■ Directions ■
Reproduce the passage below on the mistreatment of Iditarod sled dogs word for word, in full.

■ Text for analysis ■
────────────────────────────────────────

Mushers believe in “culling” or killing unwanted dogs, including puppies. Many dogs who are permanently disabled in the Iditarod, or who are unwanted for any reason, are killed with a shot to the head, dragged or clubbed to death. “On-going cruelty is the law of many dog lots. Dogs are clubbed with baseball bats and if they don’t pull are dragged to death in harnesses…..” wrote Alaskan Mike Cranford in an article for Alaska’s Bush Blade Newspaper (March, 2000).
Jon Saraceno wrote in his March 3, 2000 column in USA Today, “He [Colonel Tom Classen] confirmed dog beatings and far worse. Like starving dogs to maintain their most advantageous racing weight. Skinning them to make mittens. Or dragging them to their death.”
The Iditarod, with its history of abuse, could not be legally held in many states, because doing so would violate animal cruelty laws.

────────────────────────────────────────

■ Listed entries ■
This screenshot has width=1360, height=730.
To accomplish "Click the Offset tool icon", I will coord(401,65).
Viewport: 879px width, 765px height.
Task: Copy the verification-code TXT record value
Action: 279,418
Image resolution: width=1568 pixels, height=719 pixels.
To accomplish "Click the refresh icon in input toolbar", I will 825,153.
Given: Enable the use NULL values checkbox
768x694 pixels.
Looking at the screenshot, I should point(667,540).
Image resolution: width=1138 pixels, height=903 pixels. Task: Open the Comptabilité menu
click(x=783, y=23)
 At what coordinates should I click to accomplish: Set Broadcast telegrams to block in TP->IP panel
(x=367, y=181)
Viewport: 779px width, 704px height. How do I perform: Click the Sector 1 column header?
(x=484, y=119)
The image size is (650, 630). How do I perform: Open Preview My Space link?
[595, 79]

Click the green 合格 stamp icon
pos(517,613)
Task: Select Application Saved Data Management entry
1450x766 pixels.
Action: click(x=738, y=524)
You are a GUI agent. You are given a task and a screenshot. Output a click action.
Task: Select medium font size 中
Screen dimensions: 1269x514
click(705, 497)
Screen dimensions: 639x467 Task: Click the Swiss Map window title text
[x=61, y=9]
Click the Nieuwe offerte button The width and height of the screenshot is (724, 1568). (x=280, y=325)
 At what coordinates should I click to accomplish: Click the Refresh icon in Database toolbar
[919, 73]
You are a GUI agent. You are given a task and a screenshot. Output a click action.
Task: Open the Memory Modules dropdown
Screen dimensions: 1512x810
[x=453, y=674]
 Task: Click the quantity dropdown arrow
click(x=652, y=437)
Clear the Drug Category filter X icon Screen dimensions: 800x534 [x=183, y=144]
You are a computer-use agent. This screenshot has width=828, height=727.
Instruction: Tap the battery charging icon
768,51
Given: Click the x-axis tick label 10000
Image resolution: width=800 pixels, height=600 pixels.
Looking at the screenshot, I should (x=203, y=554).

────────────────────────────────────────

■ Response to this task ■
Mushers believe in “culling” or killing unwanted dogs, including puppies. Many dogs who are permanently disabled in the Iditarod, or who are unwanted for any reason, are killed with a shot to the head, dragged or clubbed to death. “On-going cruelty is the law of many dog lots. Dogs are clubbed with baseball bats and if they don’t pull are dragged to death in harnesses…..” wrote Alaskan Mike Cranford in an article for Alaska’s Bush Blade Newspaper (March, 2000).
Jon Saraceno wrote in his March 3, 2000 column in USA Today, “He [Colonel Tom Classen] confirmed dog beatings and far worse. Like starving dogs to maintain their most advantageous racing weight. Skinning them to make mittens. Or dragging them to their death.”
The Iditarod, with its history of abuse, could not be legally held in many states, because doing so would violate animal cruelty laws.